You mean the “worthless animations” that Microsoft has spent the last five years trying to replicate? And far from not getting viruses and spyware from a protect system, our corporate IT-maintained systems are continually getting infected, and they have an almost weekly effort to “push” security patches onto systems and then automatically rebooting them, which is really not what one wants with a server. I don’t know what “royal pain in the ass” you’ve had with OSX, but you’re in the minority. Personally, I find the OS much easier to use, much more simple to maintain, and overall vastly more reliable.
Mac’s aren’t gaming platforms, to be sure, although with the Intel Macs you can dual boot and run Windows should you so choose. I’m not a big fan of the iMac for a number of reasons and wouldn’t recommend it (if you want to go on the cheap end you’re better off with a MacMini) but it’s simply not true that you can’t upgrade or work on the PowerMac/Mac Pro/PowerBook/MacBook Pro; in fact, these are some of the best laid out, easiest desktop and laptop systems I’ve ever worked on. It’s true that you’re limited in the components that are rated for it, but any OEM-authorized component will work without a bunch of gyrations.
Ubuntu is worth looking at just to see if it’ll do what the o.p. needs, but frankly it’s still not at production level for seamless desktop productivity applications, and while you can certainly do multimedia apps on it, it may be more of a pain to get things working and do the occasional time-consuming workaround than the o.p. desires. Fortuantely, multimedia production and desktop/web publishing is the niche market that Apple has always catered to since the inception of the Macintosh line, and their hardware and software perform admirably in this regard (as well as many scientific and programming applications). If you want to play Final Fantasy or BioShock, get a PSP or XBox. Gaming is not, despite the perception by many Microsoft advocates, the only or even best use of desktop computing.
Stranger
Have you tried this? It’s a program that will automatically configure your wireless if you have a Broadcom wireless card.

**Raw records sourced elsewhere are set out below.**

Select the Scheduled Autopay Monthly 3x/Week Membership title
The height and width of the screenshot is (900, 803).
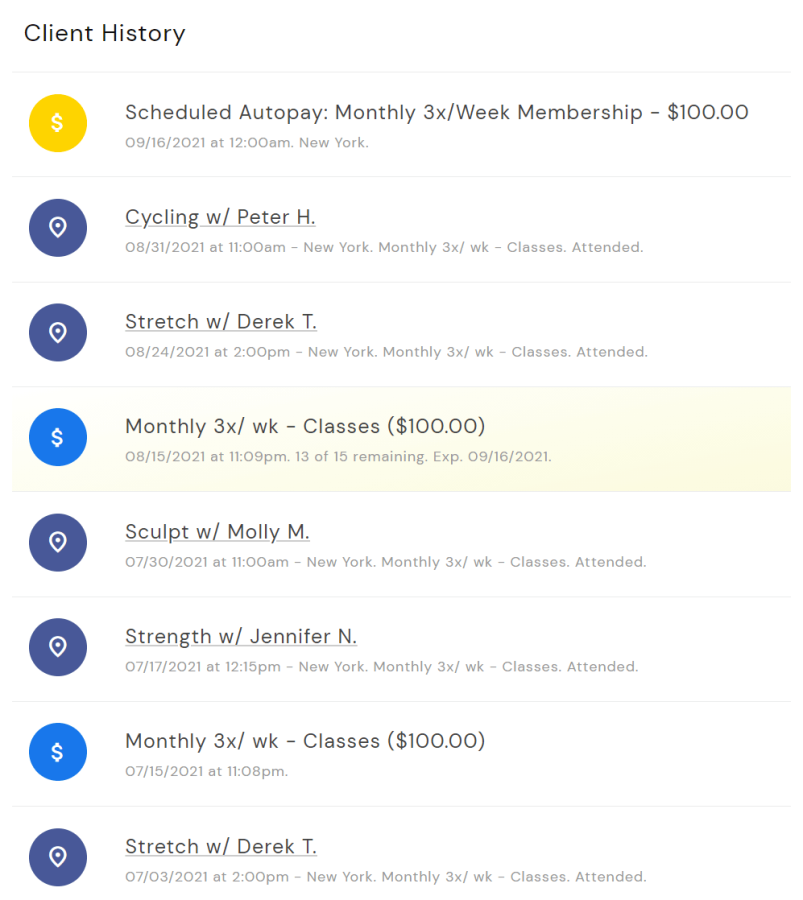(436, 113)
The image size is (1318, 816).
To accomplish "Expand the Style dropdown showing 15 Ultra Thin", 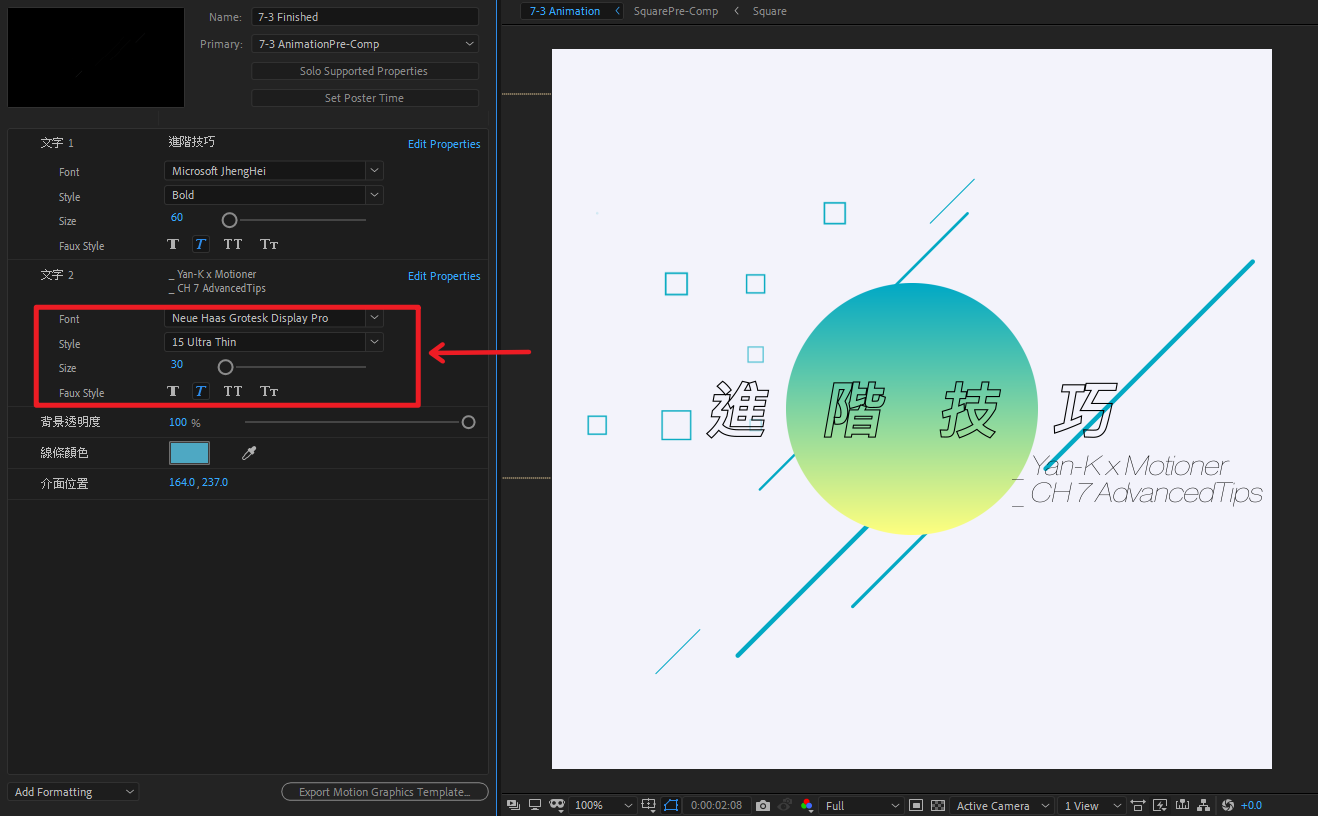I will pos(273,342).
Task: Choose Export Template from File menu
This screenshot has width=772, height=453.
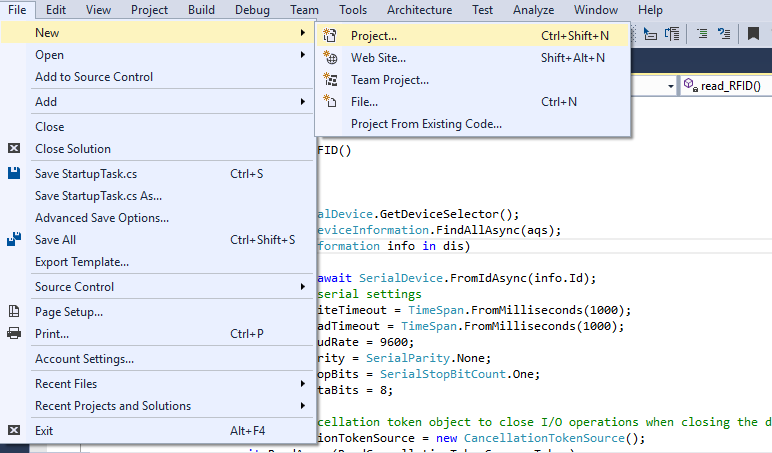Action: pyautogui.click(x=82, y=262)
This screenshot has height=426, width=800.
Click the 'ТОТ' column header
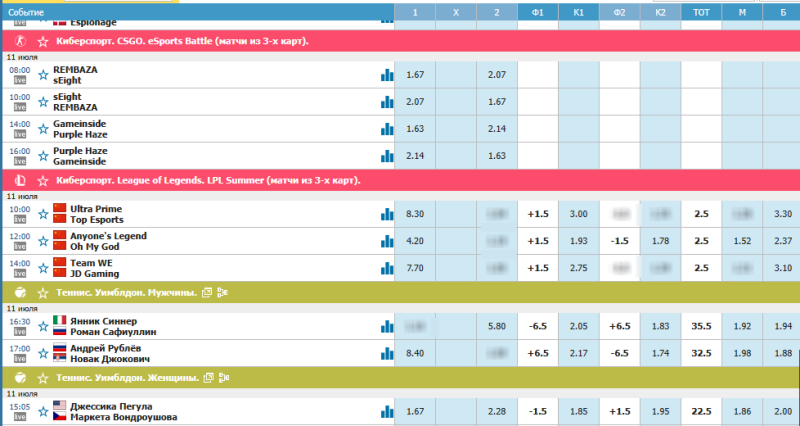[x=701, y=12]
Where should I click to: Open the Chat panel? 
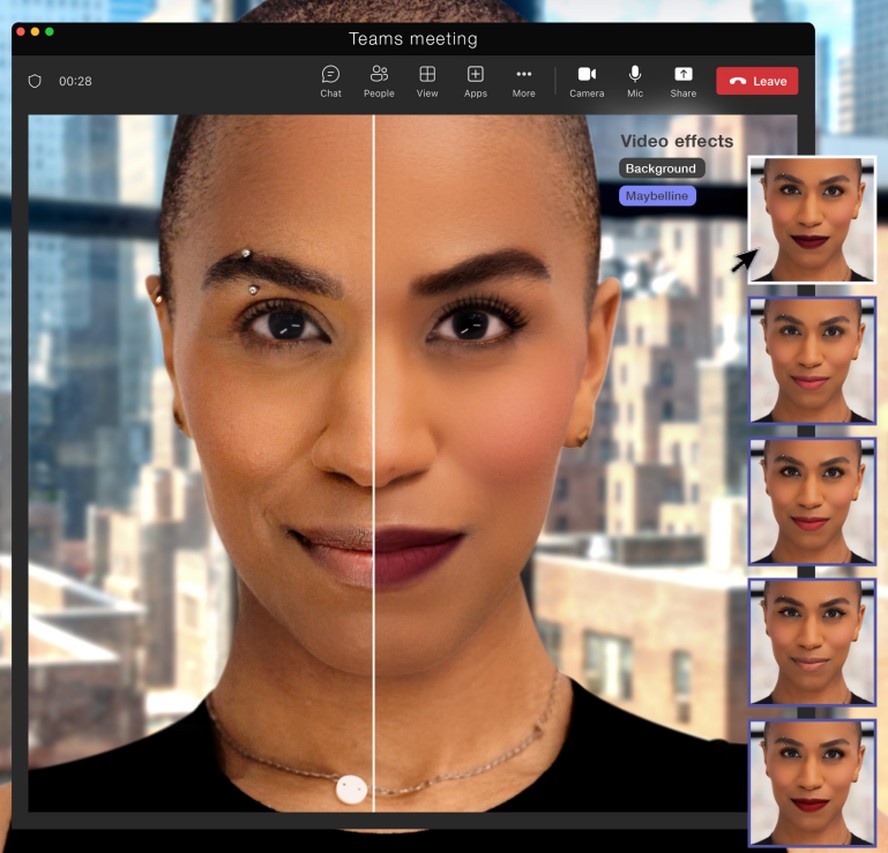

A lot of the problems people run into is because there are no Linux drivers for their hardware and their specifications aren’t open. That means the Linux guys have to try and reverse engineer the device and write a driver for you. The results of that effort vary wildly from perfectly working to not working at all depending on the specific piece of hardware. However, if you buy a system from Dell with Ubuntu installed on it you won’t run into this problems.
Wuh? Who on Earth said you can’t play games on Macs. That’s a bunch of malarky. I’ve got more games on my Mac then I’ll ever get around too. But I’m not a hardcore PC gamer. But even off the shelf Windows PCs aren’t sufficient for hardcore PC gamers. They typically get customized rigs, don’t they? You know, if they’re serious about gaming.